I guess the AU student activities group couldn’t get that many, because
this Mary Graydon Center Tavern can fit maybe… 300 people. I don’t know if that many people were even
there. The “Tavern” was nothing more
than a huge empty room with no seats.
Even the “stage” wasn’t even above the floor, so if you weren’t in the
front row what you saw were the tops of the band member’s heads and not much
more.
Liebling
is a very strange person, visually: he
looks like an old woman, in fact a witch (!!!), with a beard. His vocal style is distinctive. His “stage presence”, as it is, seems to be
his oddity. The guitarist, Victor
Griffin, reminds me a bit of Duck McDonald (Blue Cheer) but plays a Les
Paul. I know that Les Pauls can
definitely give a heavy sound, but shouldn’t there be an unwritten rule that if
you’re going for a Black Sabbath sound you should play an SG? Anyhow.
The band doesn’t jam, and plays its own material fairly faithfully. If you like their studio recordings, the live
show should do just fine, and if you like Black Sabbath, chances are you’ll
like Pentagram.
GHOST. Also known as Ghost BC, this particular band
is from Sweden and formed just a few years ago.
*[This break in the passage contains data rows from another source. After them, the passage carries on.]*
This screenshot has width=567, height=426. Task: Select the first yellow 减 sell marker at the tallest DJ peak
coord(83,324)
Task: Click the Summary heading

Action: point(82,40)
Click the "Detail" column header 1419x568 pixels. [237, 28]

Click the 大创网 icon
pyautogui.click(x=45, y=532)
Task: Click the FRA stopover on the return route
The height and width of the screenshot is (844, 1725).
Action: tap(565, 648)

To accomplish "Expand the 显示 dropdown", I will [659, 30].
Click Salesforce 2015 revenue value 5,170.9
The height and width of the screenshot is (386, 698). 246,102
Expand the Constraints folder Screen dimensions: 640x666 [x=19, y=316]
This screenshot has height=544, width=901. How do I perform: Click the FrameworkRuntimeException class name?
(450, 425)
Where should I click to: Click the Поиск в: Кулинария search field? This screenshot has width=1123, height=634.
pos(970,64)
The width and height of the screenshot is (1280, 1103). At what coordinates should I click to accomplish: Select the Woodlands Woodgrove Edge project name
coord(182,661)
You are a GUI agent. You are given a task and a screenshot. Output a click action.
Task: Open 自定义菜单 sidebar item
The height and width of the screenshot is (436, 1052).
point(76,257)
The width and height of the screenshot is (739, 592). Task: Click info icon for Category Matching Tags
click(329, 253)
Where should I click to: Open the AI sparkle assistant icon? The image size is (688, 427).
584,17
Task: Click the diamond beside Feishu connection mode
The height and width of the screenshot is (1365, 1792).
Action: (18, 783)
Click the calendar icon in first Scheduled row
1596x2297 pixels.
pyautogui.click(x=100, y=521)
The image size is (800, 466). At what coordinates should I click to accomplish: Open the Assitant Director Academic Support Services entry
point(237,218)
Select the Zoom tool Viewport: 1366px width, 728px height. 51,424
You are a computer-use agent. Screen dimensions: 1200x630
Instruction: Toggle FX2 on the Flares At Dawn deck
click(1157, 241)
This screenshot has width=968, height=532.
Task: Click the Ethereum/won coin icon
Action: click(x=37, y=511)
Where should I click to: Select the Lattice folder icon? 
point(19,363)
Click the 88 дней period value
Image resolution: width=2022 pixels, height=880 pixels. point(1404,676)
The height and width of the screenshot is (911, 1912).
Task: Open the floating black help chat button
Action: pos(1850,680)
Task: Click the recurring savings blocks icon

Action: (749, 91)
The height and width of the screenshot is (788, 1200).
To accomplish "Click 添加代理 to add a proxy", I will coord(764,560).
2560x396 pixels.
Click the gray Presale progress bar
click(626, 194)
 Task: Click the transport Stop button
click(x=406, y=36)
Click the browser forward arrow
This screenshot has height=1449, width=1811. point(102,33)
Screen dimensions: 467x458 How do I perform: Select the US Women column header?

Aside from the singer, Papa Emeritus II (not his real name) the two
guitarists, bassist, keyboardist and drummer are all known as Nameless Ghouls,
and wear identical black robes and plague doctor-esque plastic masks. PE2 dresses as a satanic pope or anti-bishop,
with mitre, robes, etc. and face painted as a skull, a bit better detailed than
the Misfits mascot.
They
have two albums, Opus Eponymous and Infestissumam, with a covers
EP called If You Have Ghost.
Soundwise? Harken back to
1970-72, when Blue Oyster Cult, then known as Stalk-Forrest Group, were
rejected by Elektra and told by Columbia to beef up, as that label wanted their
own Black Sabbath (who were on Warner Brothers). Oddly, none of BOC’s songs or albums sound
like Black Sabbath. I’d describe Ghost
as, “Blue Oyster Cult with Tony Iommi on guitar instead of Buck Dharma”.
Back in
December 2000, Wishbone Ash came by to a local club. At that time, as now, the only original
member was Andy Powell. For that reason,
I was skeptical, but 2 hours before showtime I decided, “what the hell”, and
went. WISE DECISION. Although he wasn’t backed up by Ted Turner,
Martin Turner and Steve Upton, the nobodies Powell did hire were certainly
competent. The three guitarists I’ve
seen play with this band over the years, Mark Birch, Ben Granfelt, and Muddy
Manninen, are all excellent (maybe even better than Powell himself). I was blown away.
Likewise
with Ghost, who I had never seen in concert.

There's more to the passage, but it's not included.